Doing the rain dance
I recently bought myself a LP gas geyser. In an attempt to become the DIY’er I would like to be, I read the manual and discovered that I needed a regulator with a capacity of at least 3kg per hour to fit onto a 9kg or larger LP gas bottle.
Back to the stores I went, but finding the right regulator wasn’t easy. None of the sales personnel knew about the capacity rating on gas regulators sold in their stores. Eventually, I found one, which, according to the salesperson, had been on the shelf for a while.
After conversions on the existing plumbing were completed and the geyser installed according to regulations, it is operational, but not very successful for our showers. We have mixers that increase or decrease water flow by moving the mixer handle outward or inward, and regulate the water temperature by moving the mixer handle left (warm) and right (cold).
This creates quite a hysterical song and dance in the shower as we try to regulate the water temp to the desired level. It seems that we always start out too hot, and we gradually decrease the water temp until suddenly the warm water disappears completely and the cold water hits you. The only way to continue showering at this stage is to shut the water off and start the routine all over again.
Tjaart van der Walt, by email
Patrick Gordon, the National Training Manager at Cobra Watertech, replies: Based on the information supplied, there are only two things that would cause this problem. Firstly, if the hot and cold water supply are not balanced, the cold water (being the stronger pressure) will overpower the hot water pressure at some stage during the blending process. To solve this, supply the geyser and the cold water to the shower with the same pressure reducing valve.
If the water is balanced and the problem persists, it may be that the gas geyser is not receiving enough flow to keep the flame activated. If the hot water flow pressure drops too low during the blending process the geyser will switch off. If your geyser has a winter/ summer setting, try putting the geyser on the summer setting. This will result in a lower hot water temperature and the geyser will draw more hot water – increasing the hot water flow pressure.

#### Information provided:
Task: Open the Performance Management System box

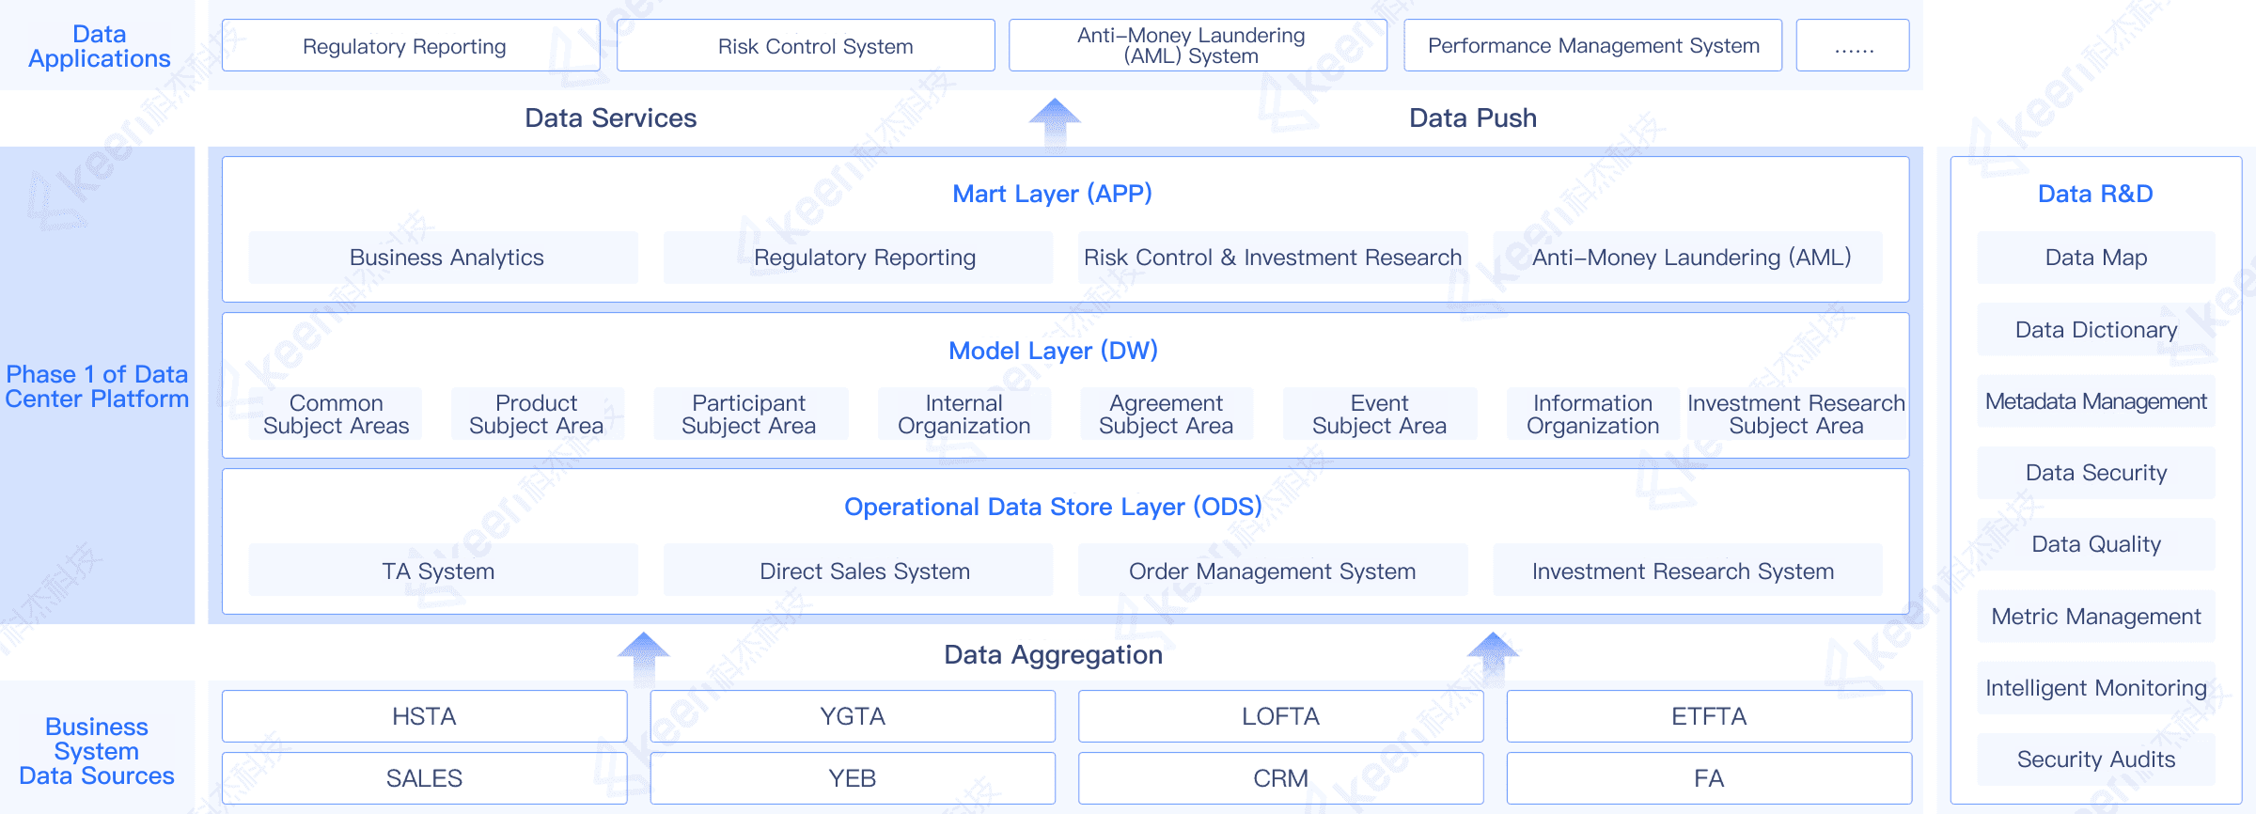Action: [1592, 46]
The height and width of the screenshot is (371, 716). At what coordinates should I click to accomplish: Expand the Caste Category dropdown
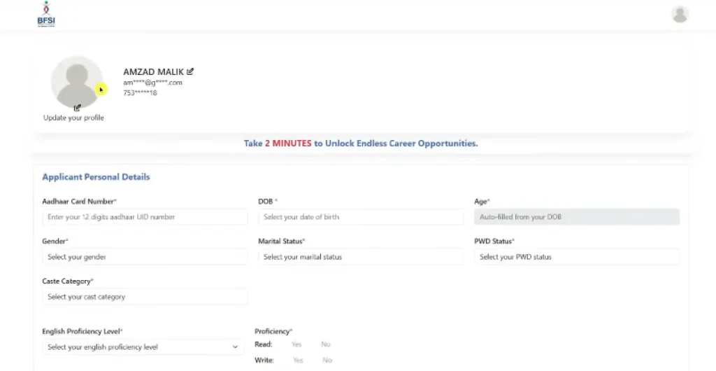145,297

#### Exercise task 1:
According to the gas geyser letter, what regulator capacity did the manual say was needed?
#### Exercise task 2:
Say whether each statement agrees with the gas geyser letter: (a) The sales staff knew the capacity ratings of the regulators they sold. (b) Moving the mixer handle to the left makes the water warmer. (c) Switching the geyser to the summer setting raises the hot water temperature.

#### Exercise output 1:
The manual called for a regulator with a capacity of at least 3kg per hour, fitted to a 9kg or larger LP gas bottle.

#### Exercise output 2:
(a) No: "None of the sales personnel knew about the capacity rating on gas regulators sold in their stores."
(b) Yes: "moving the mixer handle left (warm) and right (cold)."
(c) No: "This will result in a lower hot water temperature."